Need for funding, education

It is necessary to understand that SGMs are a disparate population — a fact that is essential for allotment of additional funding for research, health care provider education and targeted interventions.

Having funding earmarked for SGM populations can lead to improved cancer care for them. For example, educational programs targeting the specific needs of SGM populations can provide health care providers the necessary tools to exhibit cultural sensitivity and create an open environment for SOGI status disclosure and subsequent exploration of the appropriate cancer screening for patients.

APPs can seek out educational opportunities specific to SGM populations through online free learning resources, like the Safe Zone Project, and be knowledgeable of and sensitive to their own biases.
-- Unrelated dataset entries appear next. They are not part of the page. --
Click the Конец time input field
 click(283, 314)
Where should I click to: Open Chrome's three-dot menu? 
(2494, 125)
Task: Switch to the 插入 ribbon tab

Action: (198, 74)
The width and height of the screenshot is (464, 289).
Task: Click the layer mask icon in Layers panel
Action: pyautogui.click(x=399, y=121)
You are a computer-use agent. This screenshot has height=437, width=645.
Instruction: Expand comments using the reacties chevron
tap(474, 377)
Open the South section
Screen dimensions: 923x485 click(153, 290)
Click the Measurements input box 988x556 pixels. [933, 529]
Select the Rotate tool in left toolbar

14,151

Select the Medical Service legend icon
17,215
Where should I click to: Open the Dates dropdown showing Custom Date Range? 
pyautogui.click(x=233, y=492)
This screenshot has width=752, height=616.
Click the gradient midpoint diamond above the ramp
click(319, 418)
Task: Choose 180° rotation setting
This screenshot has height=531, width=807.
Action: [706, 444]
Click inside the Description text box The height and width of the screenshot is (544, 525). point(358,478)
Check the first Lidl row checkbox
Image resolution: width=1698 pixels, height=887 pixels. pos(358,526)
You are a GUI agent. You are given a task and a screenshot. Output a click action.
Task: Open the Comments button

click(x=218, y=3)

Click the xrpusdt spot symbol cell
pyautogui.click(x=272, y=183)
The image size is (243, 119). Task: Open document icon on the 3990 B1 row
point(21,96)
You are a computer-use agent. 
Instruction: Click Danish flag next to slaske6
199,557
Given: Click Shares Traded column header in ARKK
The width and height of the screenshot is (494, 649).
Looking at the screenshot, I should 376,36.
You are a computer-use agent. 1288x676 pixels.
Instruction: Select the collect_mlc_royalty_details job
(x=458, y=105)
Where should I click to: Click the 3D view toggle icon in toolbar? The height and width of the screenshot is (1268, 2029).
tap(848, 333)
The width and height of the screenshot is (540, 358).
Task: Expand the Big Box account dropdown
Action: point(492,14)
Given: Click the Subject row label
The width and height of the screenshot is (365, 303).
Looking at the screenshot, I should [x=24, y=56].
They also should utilize inclusive language and avoid cisgendered and heteronormative assumptions.

Practitioners can create welcoming environments for SGM populations by utilizing magazines and photographs of same-sex couples, nonbinary persons and transgender persons of varied ethnic and cultural backgrounds. In addition, practitioners can provide education to front-line administrative staff utilizing nongendered pronouns such as “ma’am” or “sir” to instead use the patient’s preferred name.

These populations will only grow in the future, and health care providers need to be given the training to meet the needs of SGM populations so that they are more likely to seek health care without fear and will have improved health outcomes.